The parties tendered certain letters issued by several persons in support of their respective cases. These letters were prepared for the purpose of this case. The authors of those letters are not before Court to testify to the veracity of them. Even the witnesses, who submitted affidavits in support, were not subjected to cross examination. The evidentiary value of these documents is very low. The documents issued in the ordinary cause of business have a higher evidentiary value than the documents specially prepared for this case. The document marked as J and produced by the Appellants is a certified extract of the Paddy Land Registry. It is an official document prepared and kept in the custody of the Agrarian Service Centre Bandarawela.
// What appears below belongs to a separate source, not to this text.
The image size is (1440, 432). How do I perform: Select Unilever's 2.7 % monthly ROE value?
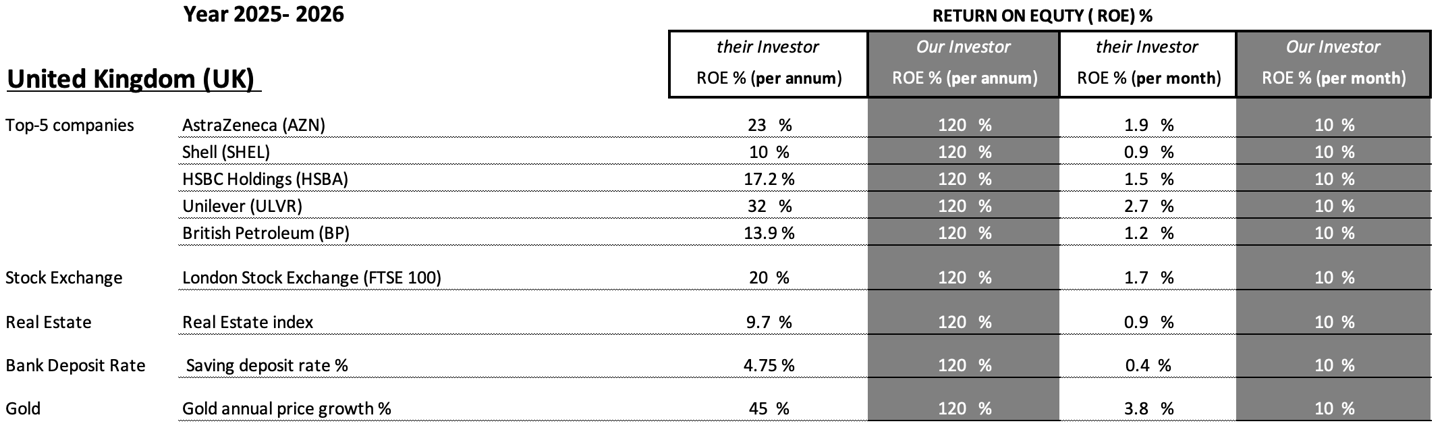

This registry is prepared in the ordinary cause of business. Time to time paddy land registry is amended and it is done by the officials after an inquiry. According to the document J, the last amendment was done in 17.11.2004. Thereafter no amendment effected. This document indicates that the 2nd Appellant is the owner cultivator of the land in question, which proves that it was in the 2nd Appellant's possession. The 2nd Appellant has paid the acreage taxes for the disputed land. The receipt marked B is for the years of 2000/2001/2004/2005 paid on 22.08.2003 and the receipt marked C is paid on 09.01.2006. These are also documents 'issued in the ordinary cause of business. The Respondent was trying to say that these documents were prepared for this case by the Appellants, but was unable to submit any evidence to substantiate that proposition. The Respondent's father too had paid taxes for the land, but it was several years prior to the filing of the information under section 66 of the Primary Court Procedure Act. The last payment was in year 2004, but the 2nd Appellant has paid more recently, in the year of 2006 but prior to the dispute being arisen. The possession immediately prior to two months from the date of filing the information is considered in these applications. Therefore the documents support the Appellants case that they were in possession and the Respondent disturbed them.
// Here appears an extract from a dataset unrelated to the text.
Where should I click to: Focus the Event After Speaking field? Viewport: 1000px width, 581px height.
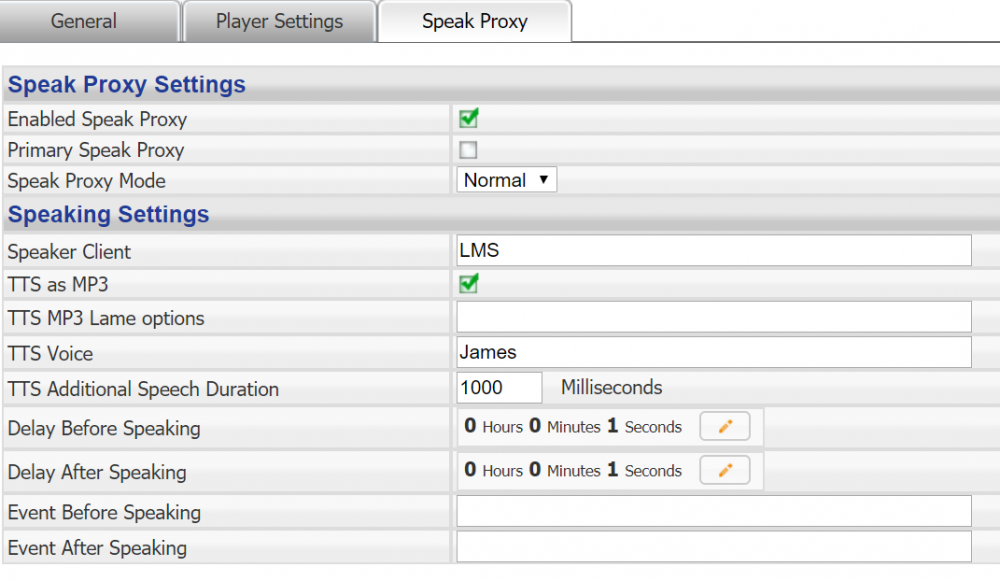coord(714,547)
The Learned High Court Judge's conclusion was based on the documents which were prepared for this case and the veracity was not tested, but the documents prepared and maintained in the ordinary cause of business speak otherwise. Therefore, I cannot agree with the learned High Court Judge's findings. The learned Magistrate has considered the evidence and has come to the correct finding. Accordingly, I set aside the order of the Learned High Court Judge dated 13.09.2007
The appeal allowed with costs fixed at Rs.15,000/-
Judge of the Court of Appeal
Malinie Gunarathne J.
I agree.
Judge of the Court of Appeal
First Party - Respondents - Respondents - Appellants
Vs
Gamhewage Piyasena, Ampitigoda, Heel Oya, Bandarawela.
Second Party Respondent - Petitioner Respondent
Before : Malinie Gunarathne, L. T. B. Dehideniya J.
Counsel : Athula Perera with Chaturani de Silva and Harsha de Silva for the First Party - Respondents - Respondents - Appellants. Priyantha Abeyrathne for the Second Party Respondent - Petitioner Respondent.